Write your law down and discuss it with the other players to make sure that it's potentially valid.

After you are sure the law is potentially valid, test whether it is actually valid. This is easy to do, but may seem a little confusing at first. Draw a random word in the same way as you created the Dust at the start of the game, for example, by sticking your finger randomly in a book. If your law excludes that word, your law is valid. If your law includes the word, your law is invalid. This means that “lenient” laws, such as “Every word must contain the letter E” are hard to validate, while “strict” laws, such as “Every word must contain the letter Q” are easy to validate. Example: Jess's law is “Every word must contain the letter Q.” Jess draws the word noodle. Noodle does not contain a Q, so the law excludes it and is valid. If Jess had drawn the word queen, which does contain a Q, the law would have been invalid. (You can remember this rule with the mnemonic, “Excluding is excellent; including is invalid.”)

You must specify a “reference word” to test laws like “Alphabetical order must increase” (increase compared to what?). Freely choose the last word of any line of the universe to which you're adding the law. If you need a reference word for an empty universe (one without words), freely choose a word from the Dust. You must immediately remove that word from the Dust and add it to the empty universe if your law is validated.

After a law has been validated or invalidated, it maintains its status for everyone for the rest of the game. This does not mean that everyone's universes immediately incorporate a valid law, but that after a law has been validated, anyone else in the game may copy it instead of devising a new law, as long as it's potentially valid for that player. Similarly, after a law has been invalidated, no one may use it again during the game. Rephrasing a law does not change its validity; if it means the same thing, it's the same law.
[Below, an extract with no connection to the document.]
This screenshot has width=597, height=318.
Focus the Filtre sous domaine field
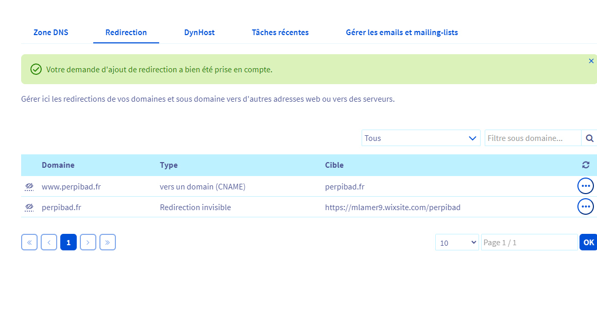533,138
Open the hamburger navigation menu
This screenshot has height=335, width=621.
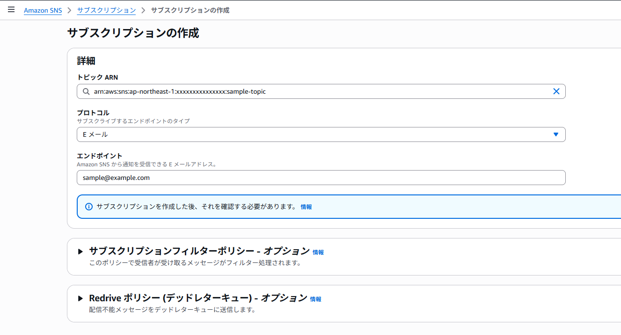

If your law fails, you may not propose another one or copy another law. However, you must still continue to the next step and add a word to a universe if you can legally do so.

2. Add a word

Cross out any word in the Dust and permanently add it to the end of a line in any one of your universes, wherever it fits.

For a word to fit a universe, it must follow the laws of that universe exactly. For example, if your only universe contains the law “Must begin with the letter D”, and there are no available words that begin with D in the Dust, you may not add any words until you create a new universe without that law. Also, you may not add a word to a universe without laws (a universe without laws is no universe at all). One common situation in which this occurs is when adding a law fails on your first turn.

Example Universe

Laws

  1. Words must begin with the same letter.
  2. Words must be nouns.
  3. Alphabetical order must increase.

Lines

Words with multiple aspects

Be careful about words that can be used in multiple ways. You must consider all of these ways when you judge how the word will interact with a law. For example, a word like view can be used as both a noun and a verb, so it can be added both to universes with the law “Must be a noun” and to ones with the law “Must be a verb”. For the purposes of testing, the word view would invalidate both the law “Must be a noun” and the law “Must be a verb” because they include it. It could not be added to universes with the law “Must not be a noun” or the law “Must not be a verb”. However, when testing, it would validate those laws because they exclude it.

This rule has many applications. Some universes may have both the “Must be a noun” and “Must be a verb” laws, and would contain lines like “view, fold, credit, default, taste”. Some words like round can be used as three or more parts of speech (round is an adjective, verb, and noun). Even some letters can be used in multiple ways; for example, W and Y can be used as both vowels and consonants.

Scoring

The game is over when the Dust runs out of words. Each multiverse is then scored.